Households to pay more tax under Budget 2020, ESRI says
Wage increases and no changes to tax bands to leave workers with less disposable income
The ESRI noted that if the Government had raised the tax bands and credits in line with forecast wage growth, it would have cost €1.5 billion. Photograph: iStock
Households will see their disposable income effectively fall next year as a result of Budget 2020, which left tax bands unchanged, analysis from the Economic and Social Research Institute (ESRI) found.
Analysis by the think tank showed that disposable incomes would be 1.7 per cent lower next year compared with this year as prices rise by 1.4 per cent and wages increase by 4.5 per cent in the absence of any changes to tax bands. Households will, however, gain from higher spending on public services, the ESRI said.
The institute noted that if the Government had raised the tax bands and credits in line with forecast wage growth, it would have cost €1.5 billion.
Despite the forecast for households to have less disposable income, the ESRI said that it “seems like the overall fiscal stance is quite prudent”, adding that for most taxpayers, they’re in for an “effective tax rise given inflation and earnings growth”.
“While the overall fiscal stance of Budget 2020 is prudent, freezing most tax thresholds and benefit rates in cash terms will leave household incomes lower than under a neutral budget,” said Karina Doorley, senior research officer at the ESRI.
“However, spending on policies such as the national childcare scheme should partly offset this for low-income households,” she added.
Help to buy
On other measures, the ESRI noted that the extension of the help-to-buy scheme, which helps first-time buyers with the deposit for a home, is a “poorly targeted policy that could add to house price growth in the coming years”.
ESRI research officer Barra Roantree added that the measure, which is expected to cost the exchequer €200 million over the next two years, will affect house prices as long as supply is constrained. According to Revenue data, 40 per cent of claims so far were for mortgages with a loan-to-value of less than 85 per cent, an indication that the measure has worked for people who already have the deposit required for a mortgage.
The ESRI also noted that the “entire system of motor tax needs radical reform given that improving emissions standards are eroding the revenue base”.
And they noted that alcohol duty was effectively cut in Budget 2020 given the forecast of 1.4 per cent inflation next year.
“Extra spending in Budget 2020 was focused on public services and pay, partly funded by a real tax increase on most households. Scope was also found to extend several tax breaks, including help-to-buy,” Mr Roantree said.

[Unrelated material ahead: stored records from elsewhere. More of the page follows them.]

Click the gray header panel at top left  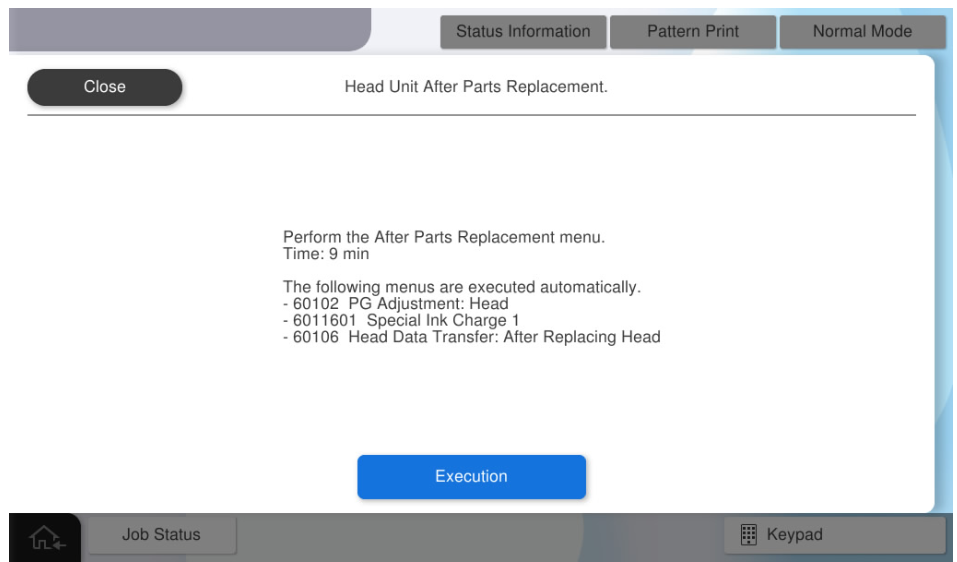pos(188,30)
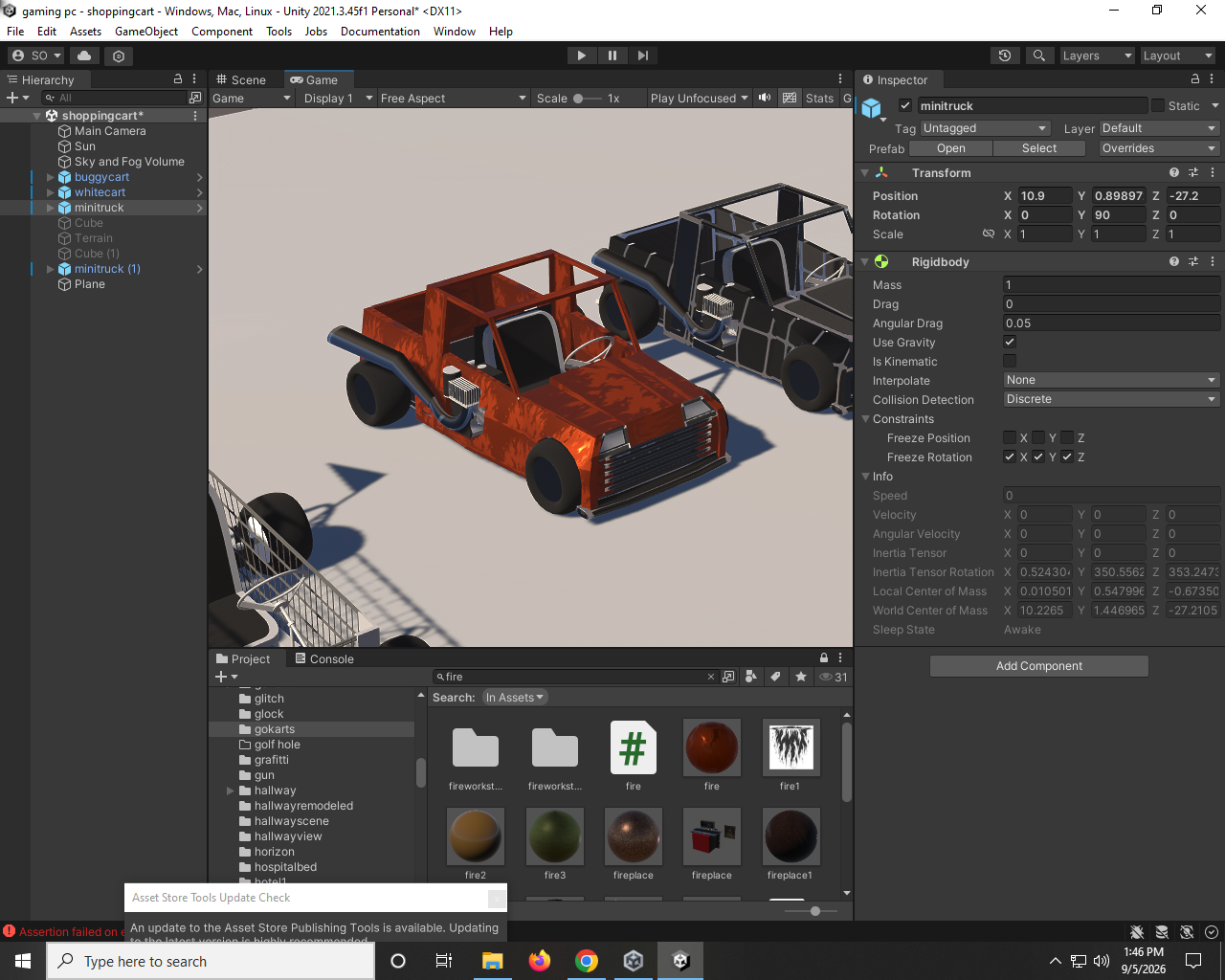Toggle the Mute Audio speaker icon
The height and width of the screenshot is (980, 1225).
(764, 98)
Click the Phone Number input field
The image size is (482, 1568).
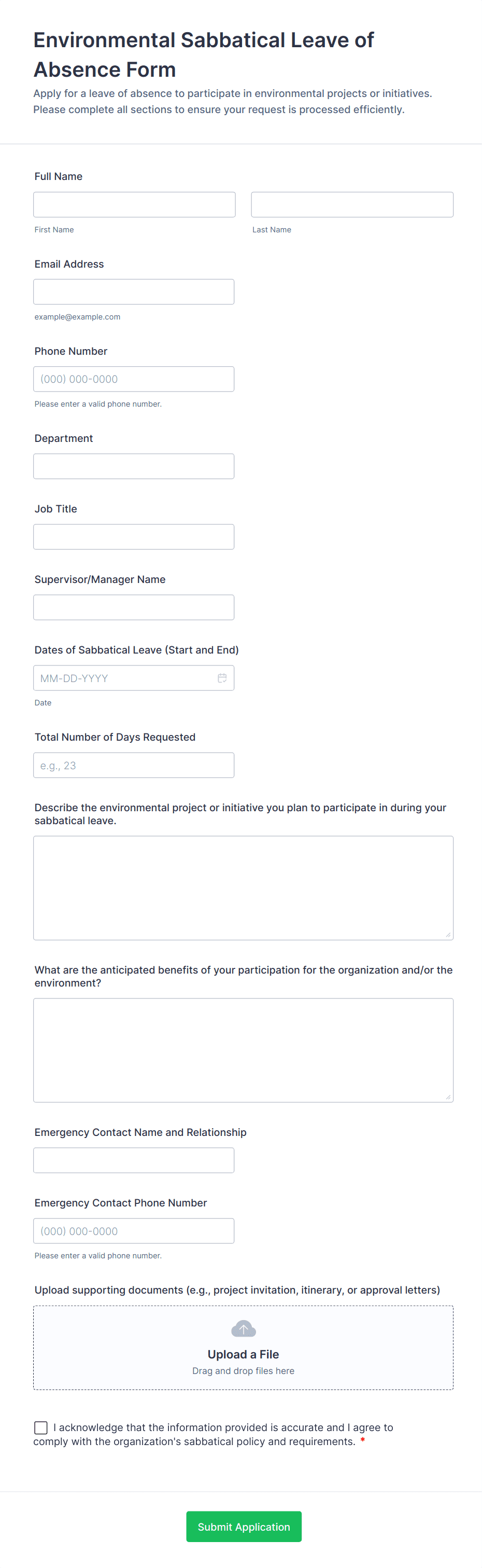tap(134, 379)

The ESRI welcomed the €6 per tonne increase in carbon tax, noting previous research which indicated that such an increase would reduce emissions with negligible effects on the wider economy. However, they noted that the tax disproportionately affects lower-income groups. And even though Budget 2020 ring-fences revenue to fund climate action measures, “less than half of those in the lowest income tenth of households receive fuel allowance”, which is due to rise by €2 per week to compensate some, mostly retired, households.
Asked about whether the Government should review its budgetary measures if a Brexit deal is agreed, Ms Doorley said it would be a “good idea next year to look at the regressive nature of the last four budgets”.